=Paper=
{{Paper
|id=Vol-1152/paper38
|storemode=property
|title=Stabilization of Interconnected Systems with Decentralized State and/or Output Feedback
|pdfUrl=https://ceur-ws.org/Vol-1152/paper38.pdf
|volume=Vol-1152
|dblpUrl=https://dblp.org/rec/conf/haicta/Parisses11
}}
==Stabilization of Interconnected Systems with Decentralized State and/or Output Feedback==
https://ceur-ws.org/Vol-1152/paper38.pdf
Stabilization of Interconnected Systems with
Decentralized State and/or Output Feedback
Parisses Constantinos
Department of Electrical Engineering, Technology Educational Institute of Western
Macedonia, Greece, e-mail: kpar@teikoz.gr
Abstract.
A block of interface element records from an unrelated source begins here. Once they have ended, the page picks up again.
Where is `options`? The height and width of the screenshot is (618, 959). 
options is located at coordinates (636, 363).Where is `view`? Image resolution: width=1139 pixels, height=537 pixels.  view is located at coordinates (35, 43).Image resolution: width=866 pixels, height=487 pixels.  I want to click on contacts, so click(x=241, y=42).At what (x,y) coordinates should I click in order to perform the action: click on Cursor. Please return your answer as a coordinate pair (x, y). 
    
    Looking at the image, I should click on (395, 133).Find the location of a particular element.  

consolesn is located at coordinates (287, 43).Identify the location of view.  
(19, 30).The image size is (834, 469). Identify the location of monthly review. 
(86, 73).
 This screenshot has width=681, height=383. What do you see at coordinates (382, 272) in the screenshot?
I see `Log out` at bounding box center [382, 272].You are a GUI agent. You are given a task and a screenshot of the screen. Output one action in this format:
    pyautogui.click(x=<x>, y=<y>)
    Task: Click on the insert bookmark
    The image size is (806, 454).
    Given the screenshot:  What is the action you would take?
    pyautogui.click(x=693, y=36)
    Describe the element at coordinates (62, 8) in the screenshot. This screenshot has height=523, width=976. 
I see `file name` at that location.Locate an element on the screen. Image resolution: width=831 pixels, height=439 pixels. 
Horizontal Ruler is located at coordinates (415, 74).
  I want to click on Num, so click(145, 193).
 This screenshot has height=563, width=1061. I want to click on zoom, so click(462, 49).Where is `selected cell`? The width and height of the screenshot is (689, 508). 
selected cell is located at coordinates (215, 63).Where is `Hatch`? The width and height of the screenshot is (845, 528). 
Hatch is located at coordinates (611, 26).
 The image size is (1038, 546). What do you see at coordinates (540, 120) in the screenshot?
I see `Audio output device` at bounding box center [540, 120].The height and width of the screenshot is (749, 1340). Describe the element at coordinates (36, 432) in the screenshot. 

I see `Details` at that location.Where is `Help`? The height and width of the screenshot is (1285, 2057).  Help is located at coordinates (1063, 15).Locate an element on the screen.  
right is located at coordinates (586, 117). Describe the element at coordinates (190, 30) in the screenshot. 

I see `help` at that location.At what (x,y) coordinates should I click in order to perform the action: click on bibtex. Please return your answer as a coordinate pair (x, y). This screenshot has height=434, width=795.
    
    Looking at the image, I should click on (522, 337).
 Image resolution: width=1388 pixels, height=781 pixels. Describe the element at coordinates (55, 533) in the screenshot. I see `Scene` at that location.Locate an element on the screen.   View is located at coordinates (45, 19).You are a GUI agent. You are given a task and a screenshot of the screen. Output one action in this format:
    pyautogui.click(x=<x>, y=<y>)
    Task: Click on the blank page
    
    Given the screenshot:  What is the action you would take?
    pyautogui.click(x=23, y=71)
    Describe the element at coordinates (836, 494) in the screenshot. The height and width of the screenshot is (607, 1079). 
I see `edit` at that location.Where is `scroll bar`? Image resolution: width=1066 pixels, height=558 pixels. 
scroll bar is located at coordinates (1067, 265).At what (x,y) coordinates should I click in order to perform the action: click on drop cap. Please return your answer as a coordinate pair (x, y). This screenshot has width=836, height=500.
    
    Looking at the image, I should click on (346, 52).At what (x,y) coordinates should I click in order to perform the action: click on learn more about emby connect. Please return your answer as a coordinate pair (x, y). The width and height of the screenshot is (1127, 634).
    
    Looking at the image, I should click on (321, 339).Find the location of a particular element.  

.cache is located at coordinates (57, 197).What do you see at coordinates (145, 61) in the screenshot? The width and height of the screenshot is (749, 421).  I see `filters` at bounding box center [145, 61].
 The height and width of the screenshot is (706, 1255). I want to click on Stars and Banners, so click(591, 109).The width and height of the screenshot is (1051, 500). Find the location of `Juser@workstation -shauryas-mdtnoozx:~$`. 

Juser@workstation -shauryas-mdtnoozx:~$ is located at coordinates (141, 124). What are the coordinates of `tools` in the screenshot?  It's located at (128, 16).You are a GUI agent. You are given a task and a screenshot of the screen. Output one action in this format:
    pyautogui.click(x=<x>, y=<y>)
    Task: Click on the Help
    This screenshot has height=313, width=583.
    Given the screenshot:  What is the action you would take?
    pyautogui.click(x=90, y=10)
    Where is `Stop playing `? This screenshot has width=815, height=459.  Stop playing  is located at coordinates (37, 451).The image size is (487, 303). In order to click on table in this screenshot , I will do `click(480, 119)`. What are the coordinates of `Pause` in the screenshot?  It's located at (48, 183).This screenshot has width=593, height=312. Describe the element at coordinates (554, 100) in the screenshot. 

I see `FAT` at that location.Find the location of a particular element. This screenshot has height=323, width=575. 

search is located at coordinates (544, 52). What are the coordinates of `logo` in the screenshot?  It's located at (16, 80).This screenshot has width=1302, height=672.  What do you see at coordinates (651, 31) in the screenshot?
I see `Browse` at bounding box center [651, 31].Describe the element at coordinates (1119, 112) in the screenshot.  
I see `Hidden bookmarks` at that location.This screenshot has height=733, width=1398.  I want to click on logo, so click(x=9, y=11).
This paper investigates the problem of the stabilization of a system
(A, Bd) consisting of two interconnected subsystems, with decentralized state
or output feedback. Following the initial definition of the global system and of
its two subsystems in the state-space, and based on the intercontrollability
matrix D(s) of system (A, Bd) and on the kernel U(s) of D(s), an equivalent
system {M(s), I2} defined in the operator domain by an appropriate polynomial
matrix description (PMD) is determined. The interconnected system can then
stabilized with a suitable local feedback, based on which, a decentralized
output feedback can be determined as well.
Keywords: control systems, modeling and simulation interconnected systems,
decentralized stabilization, local output feedback.
1 Introduction
Decentralized control has been a control of choice for large-scale systems (consist
of many interconnected subsystems) for over four decades. It is computationally
efficient to formulate control laws that use only locally available subsystem states or
outputs. Such an approach is also economical; since it is easy to implement and can
significantly reduce costly communication overhead. Also, when exchange of state
information among the subsystems is prohibited, decentralized structure becomes an
essential design constraint. Necessary and sufficient conditions, as well as methods
and algorithms have been proposed in these four decades, to find decentralized
feedback controllers which stabilize the overall system (see (Ikeda,1980), (Sandell,
1978), (Siljak, 1978 ), (Wang, 1973) and the references therein). In recent years, the
problems of decentralized robust stabilization for interconnected uncertain linear
systems have been studied by many researchers. Different design approaches have
been proposed, such as the Riccati approach (Ge, 1996), (Ugrinovsskii , 1998), the
LMI (Linear Matrix Inequality) approach (Liu, 2004), (Souza, 1999), a combination
of genetic algorithms and gradient-based optimization (Labibi, 2003), (Patton, 1994).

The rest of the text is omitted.